Extracted records:
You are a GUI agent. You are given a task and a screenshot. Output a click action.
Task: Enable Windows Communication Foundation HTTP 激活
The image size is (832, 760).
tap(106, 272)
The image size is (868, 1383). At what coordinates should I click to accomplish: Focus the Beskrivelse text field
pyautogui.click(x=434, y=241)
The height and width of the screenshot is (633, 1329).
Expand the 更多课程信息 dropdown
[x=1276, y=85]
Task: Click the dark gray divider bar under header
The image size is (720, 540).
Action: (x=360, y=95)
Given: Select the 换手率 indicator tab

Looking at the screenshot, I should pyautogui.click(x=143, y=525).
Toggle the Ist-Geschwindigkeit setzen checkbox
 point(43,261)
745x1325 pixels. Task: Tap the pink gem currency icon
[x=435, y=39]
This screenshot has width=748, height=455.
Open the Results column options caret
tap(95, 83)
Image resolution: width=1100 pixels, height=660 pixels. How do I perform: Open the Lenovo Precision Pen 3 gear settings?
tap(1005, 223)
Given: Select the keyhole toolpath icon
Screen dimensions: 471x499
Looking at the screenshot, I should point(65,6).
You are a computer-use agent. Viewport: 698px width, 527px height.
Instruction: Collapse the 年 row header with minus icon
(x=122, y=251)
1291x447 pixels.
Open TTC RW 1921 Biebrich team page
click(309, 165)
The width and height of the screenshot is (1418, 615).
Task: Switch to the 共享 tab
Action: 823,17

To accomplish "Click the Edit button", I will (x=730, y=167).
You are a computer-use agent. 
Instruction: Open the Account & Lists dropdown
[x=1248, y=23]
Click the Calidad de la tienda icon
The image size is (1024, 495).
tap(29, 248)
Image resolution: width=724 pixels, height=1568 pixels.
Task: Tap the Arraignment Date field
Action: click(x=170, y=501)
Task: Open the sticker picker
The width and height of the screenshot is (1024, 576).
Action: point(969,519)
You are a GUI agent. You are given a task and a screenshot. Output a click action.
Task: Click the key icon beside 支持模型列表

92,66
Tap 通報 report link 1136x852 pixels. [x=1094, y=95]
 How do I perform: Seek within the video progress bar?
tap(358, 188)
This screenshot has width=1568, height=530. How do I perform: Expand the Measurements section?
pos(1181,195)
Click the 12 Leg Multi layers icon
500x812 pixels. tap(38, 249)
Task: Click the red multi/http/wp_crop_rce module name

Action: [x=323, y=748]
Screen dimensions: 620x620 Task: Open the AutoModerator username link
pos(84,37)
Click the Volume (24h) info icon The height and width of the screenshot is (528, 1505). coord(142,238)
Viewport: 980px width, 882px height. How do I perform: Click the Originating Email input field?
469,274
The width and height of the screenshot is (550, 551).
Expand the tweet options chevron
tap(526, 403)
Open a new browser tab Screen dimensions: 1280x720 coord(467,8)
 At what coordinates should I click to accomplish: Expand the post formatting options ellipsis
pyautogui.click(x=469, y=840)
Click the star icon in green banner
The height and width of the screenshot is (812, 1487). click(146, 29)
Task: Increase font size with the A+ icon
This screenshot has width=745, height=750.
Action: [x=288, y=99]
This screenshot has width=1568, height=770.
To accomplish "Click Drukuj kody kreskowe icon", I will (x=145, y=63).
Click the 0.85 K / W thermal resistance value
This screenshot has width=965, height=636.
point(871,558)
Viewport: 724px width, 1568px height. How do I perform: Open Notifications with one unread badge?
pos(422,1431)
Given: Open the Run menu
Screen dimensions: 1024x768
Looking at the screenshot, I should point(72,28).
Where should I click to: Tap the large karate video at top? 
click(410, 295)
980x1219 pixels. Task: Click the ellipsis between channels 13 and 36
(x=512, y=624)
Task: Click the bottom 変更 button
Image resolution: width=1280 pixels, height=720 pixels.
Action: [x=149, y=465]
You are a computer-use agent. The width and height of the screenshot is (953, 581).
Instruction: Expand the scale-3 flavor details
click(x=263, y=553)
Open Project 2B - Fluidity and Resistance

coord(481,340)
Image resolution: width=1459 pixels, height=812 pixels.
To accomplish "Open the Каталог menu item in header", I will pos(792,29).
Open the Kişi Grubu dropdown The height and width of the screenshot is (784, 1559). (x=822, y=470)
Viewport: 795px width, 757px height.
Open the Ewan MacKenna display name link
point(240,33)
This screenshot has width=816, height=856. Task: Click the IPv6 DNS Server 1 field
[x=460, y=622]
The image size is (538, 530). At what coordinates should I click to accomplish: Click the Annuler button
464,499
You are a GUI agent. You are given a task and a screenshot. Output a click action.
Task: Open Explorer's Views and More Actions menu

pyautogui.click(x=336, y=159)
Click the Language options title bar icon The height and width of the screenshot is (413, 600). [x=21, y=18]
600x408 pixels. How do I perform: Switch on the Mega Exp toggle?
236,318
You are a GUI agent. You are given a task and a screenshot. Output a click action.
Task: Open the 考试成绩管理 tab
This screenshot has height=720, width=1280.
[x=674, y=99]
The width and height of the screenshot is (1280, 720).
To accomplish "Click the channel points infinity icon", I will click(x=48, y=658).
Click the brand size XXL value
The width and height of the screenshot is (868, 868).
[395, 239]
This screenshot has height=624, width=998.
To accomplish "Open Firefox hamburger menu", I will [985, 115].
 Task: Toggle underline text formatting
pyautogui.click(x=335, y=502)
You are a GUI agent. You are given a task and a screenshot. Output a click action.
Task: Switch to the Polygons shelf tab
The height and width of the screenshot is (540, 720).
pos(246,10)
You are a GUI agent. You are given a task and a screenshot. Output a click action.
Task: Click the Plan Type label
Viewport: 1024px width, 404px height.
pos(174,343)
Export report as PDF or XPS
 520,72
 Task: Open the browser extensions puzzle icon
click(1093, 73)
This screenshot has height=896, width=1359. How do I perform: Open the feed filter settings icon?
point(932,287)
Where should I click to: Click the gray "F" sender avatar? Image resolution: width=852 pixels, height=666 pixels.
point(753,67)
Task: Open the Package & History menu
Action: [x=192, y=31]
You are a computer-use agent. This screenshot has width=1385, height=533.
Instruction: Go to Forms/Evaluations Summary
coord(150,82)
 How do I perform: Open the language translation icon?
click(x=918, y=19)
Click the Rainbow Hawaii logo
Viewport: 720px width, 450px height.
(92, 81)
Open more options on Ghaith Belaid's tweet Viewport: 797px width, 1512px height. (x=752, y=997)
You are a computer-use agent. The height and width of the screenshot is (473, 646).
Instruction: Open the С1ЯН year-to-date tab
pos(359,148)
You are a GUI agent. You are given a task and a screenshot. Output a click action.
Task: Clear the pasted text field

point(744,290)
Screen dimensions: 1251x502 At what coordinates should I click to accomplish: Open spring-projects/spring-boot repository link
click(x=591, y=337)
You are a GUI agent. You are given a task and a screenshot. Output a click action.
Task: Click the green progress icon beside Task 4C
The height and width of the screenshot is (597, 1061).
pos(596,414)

- _EXERCISE INSTRUCTIONS_
If a line above contains the word "value", list it.

- _FINISHED EXERCISE_
Click the 0.85 K / W thermal resistance value
Click the brand size XXL value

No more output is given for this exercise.